[Task description]: Extract the full listing verbatim and drop any pictures from your copy.

[Provided information]:

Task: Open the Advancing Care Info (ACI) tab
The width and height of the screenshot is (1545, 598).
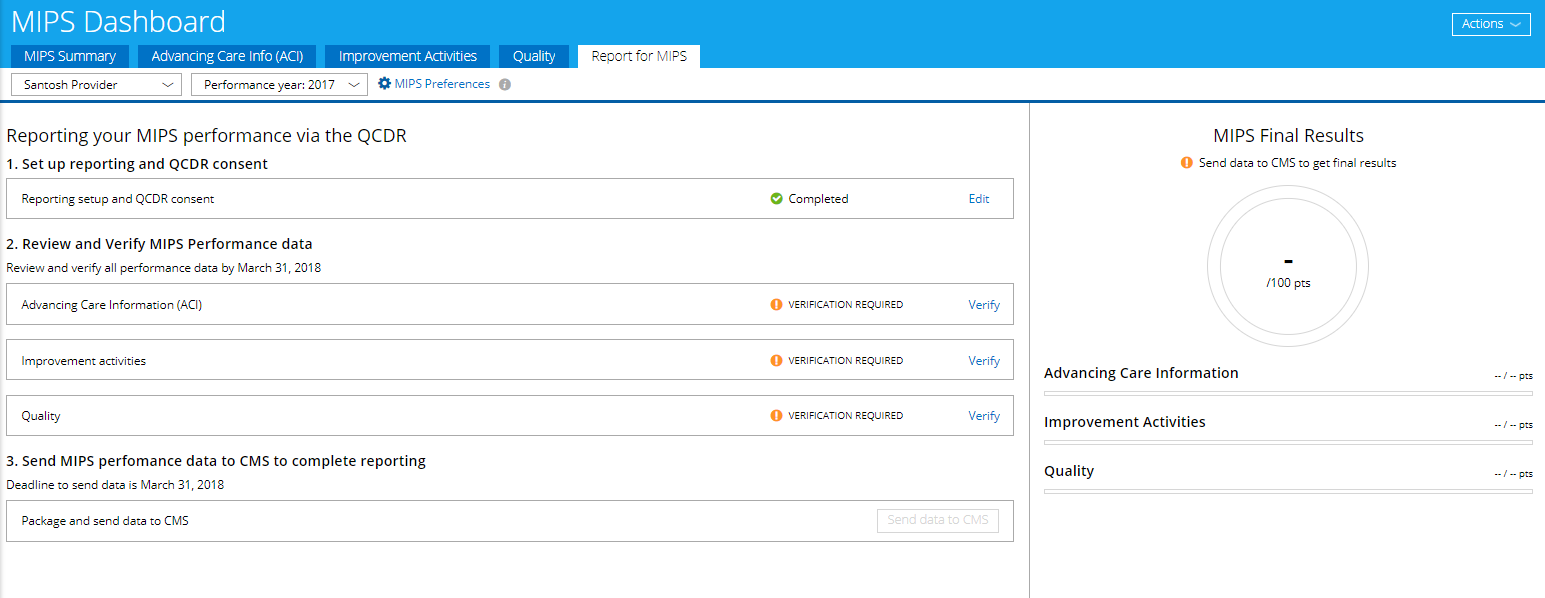Action: point(227,56)
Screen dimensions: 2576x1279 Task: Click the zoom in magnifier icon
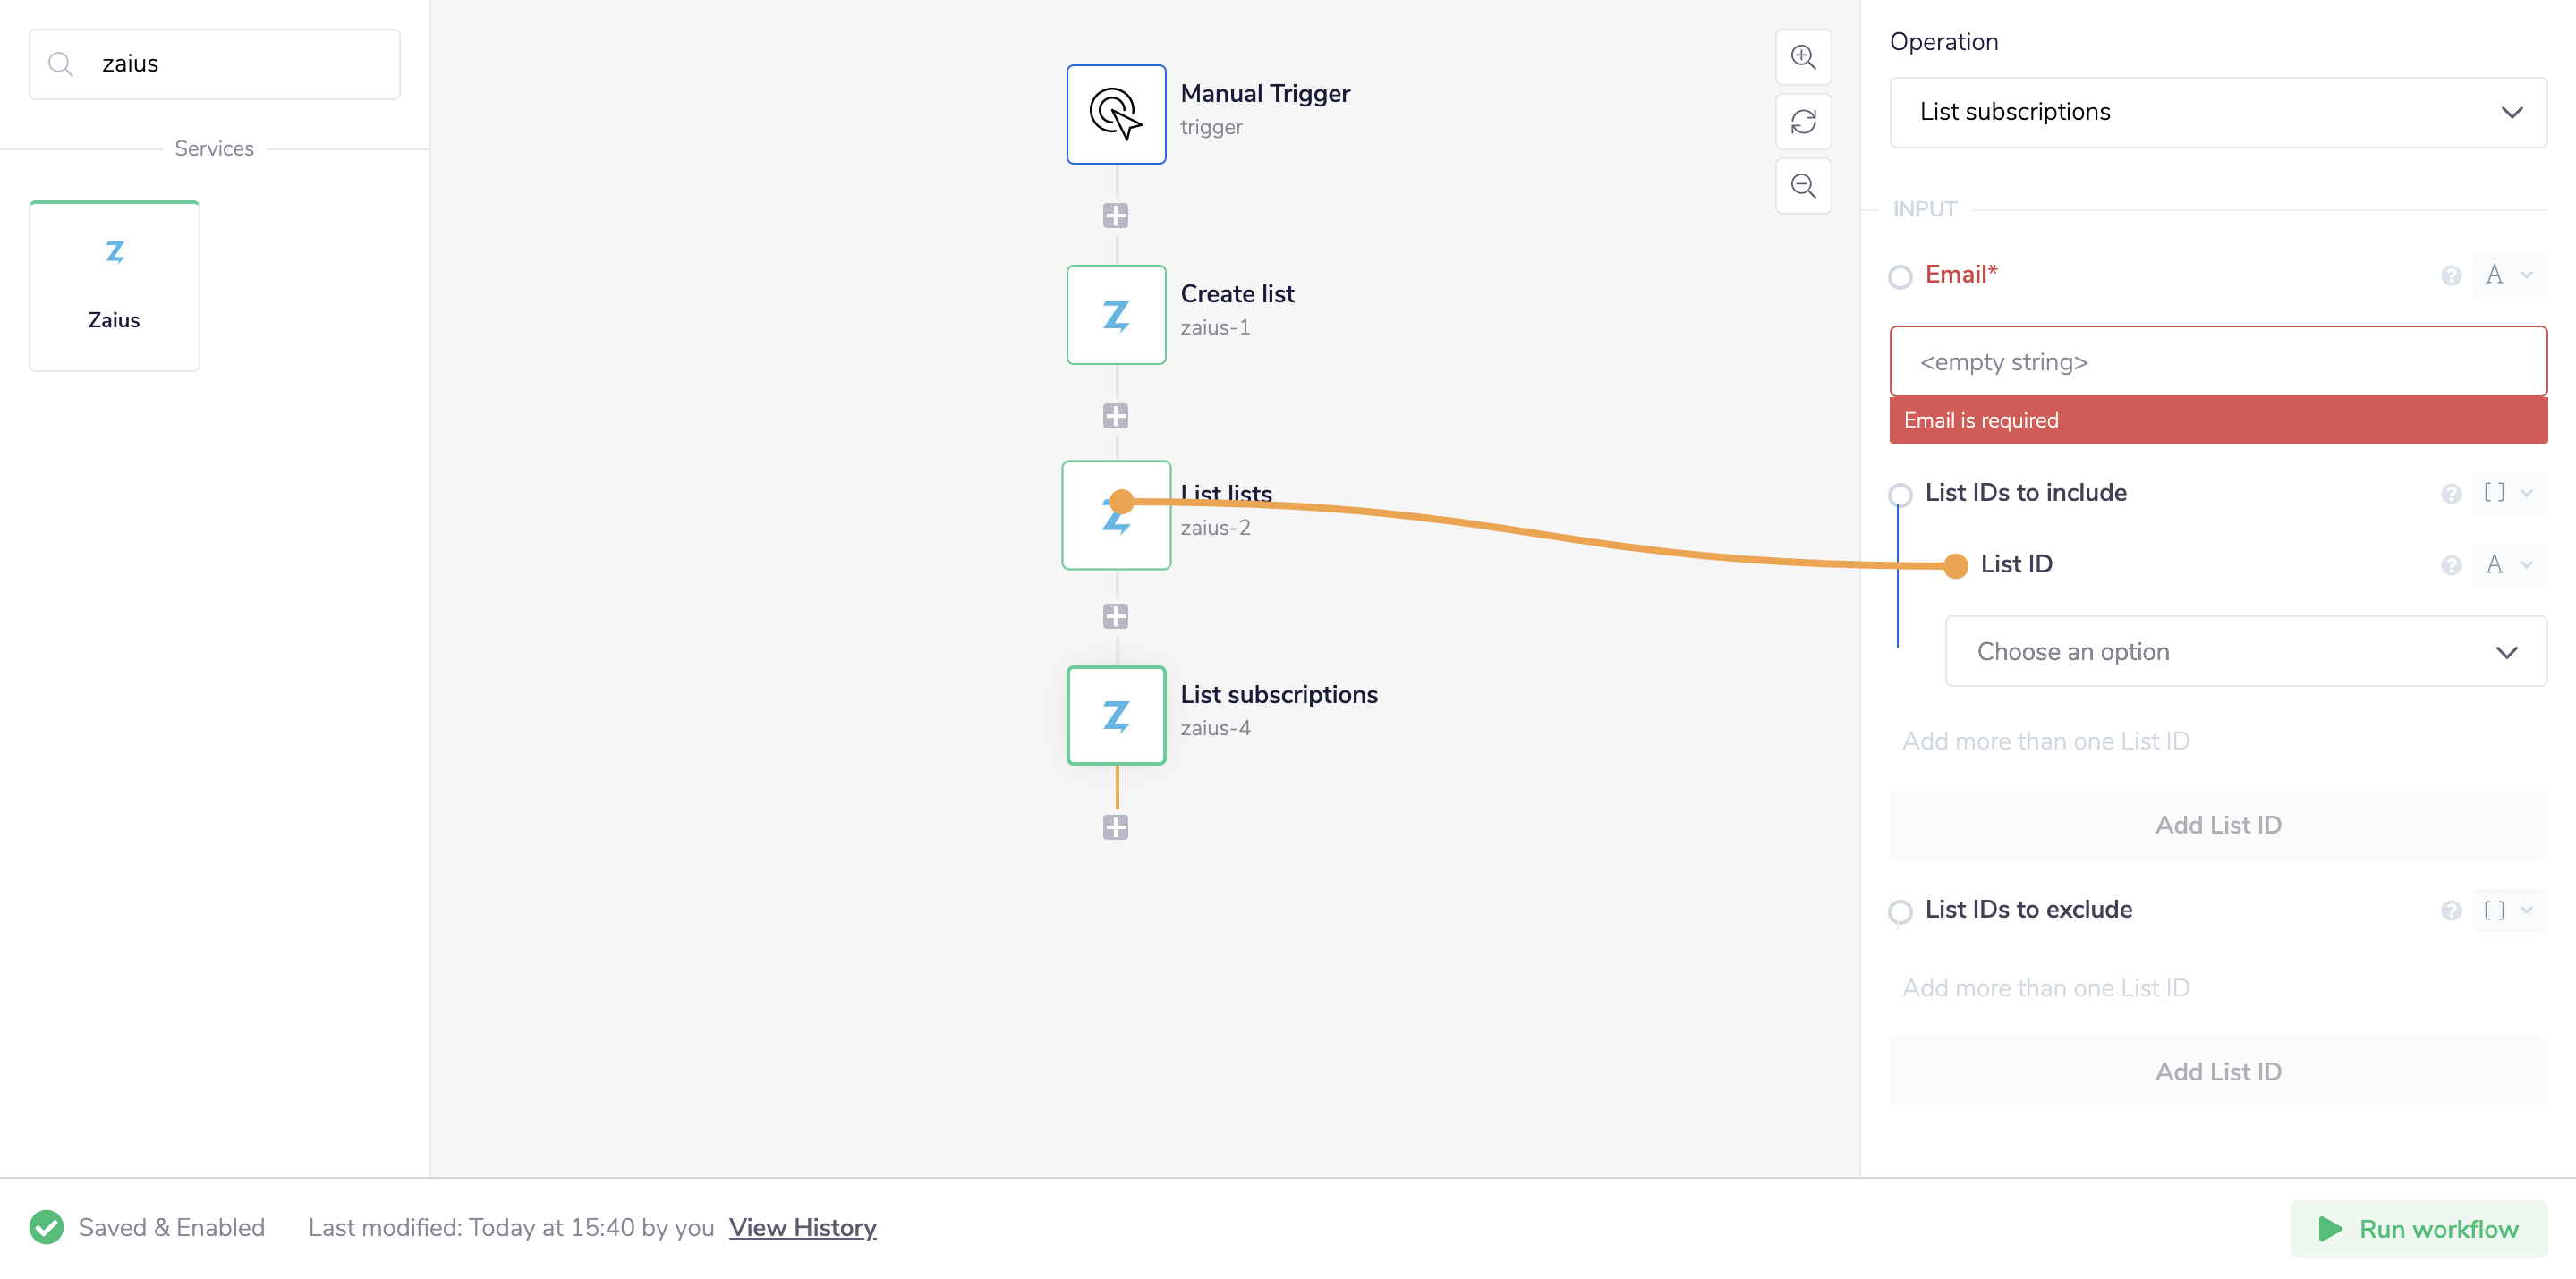point(1802,57)
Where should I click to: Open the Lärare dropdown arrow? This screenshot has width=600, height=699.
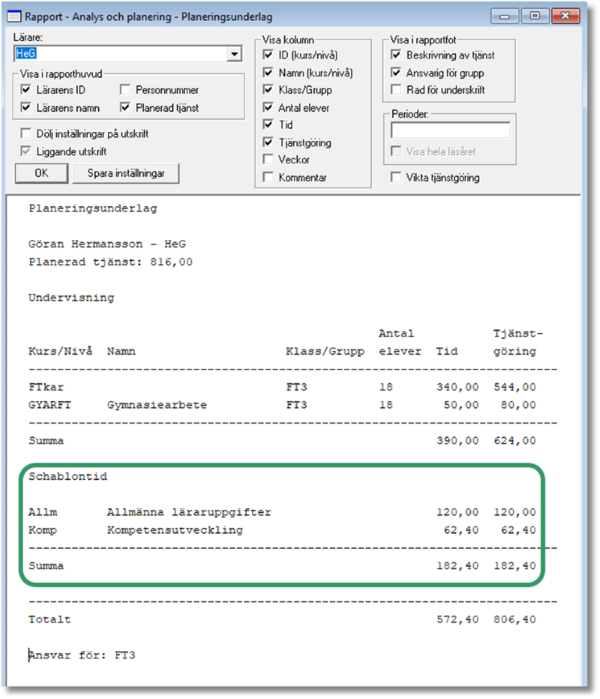click(x=235, y=54)
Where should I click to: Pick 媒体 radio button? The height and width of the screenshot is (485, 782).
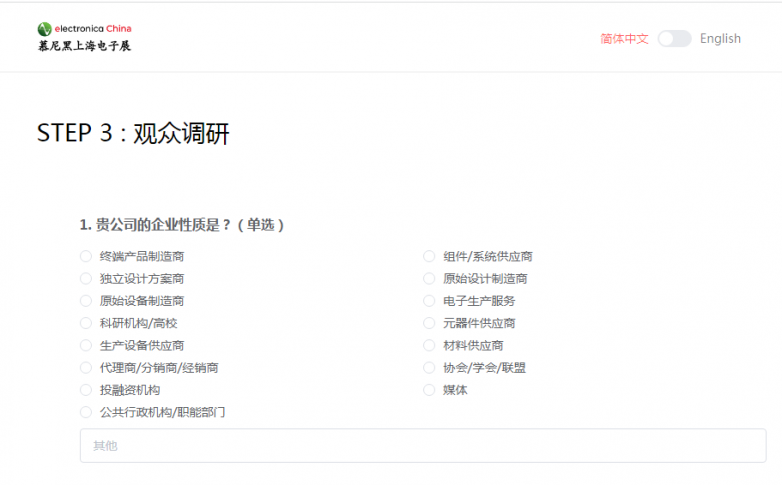429,390
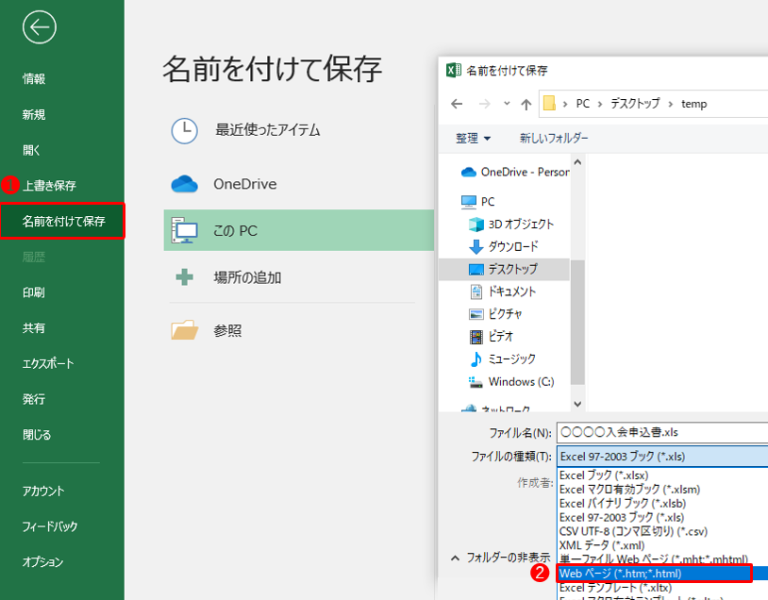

[Response box]:
Task: Open the Advancing Care Info (ACI) tab
The width and height of the screenshot is (1545, 598).
Action: point(227,56)
Screen dimensions: 2576x1279 Task: Click the zoom in magnifier icon
point(1802,57)
Where should I click to: Open the Lärare dropdown arrow? This screenshot has width=600, height=699.
click(x=235, y=54)
Where should I click to: Pick 媒体 radio button? The height and width of the screenshot is (485, 782).
429,390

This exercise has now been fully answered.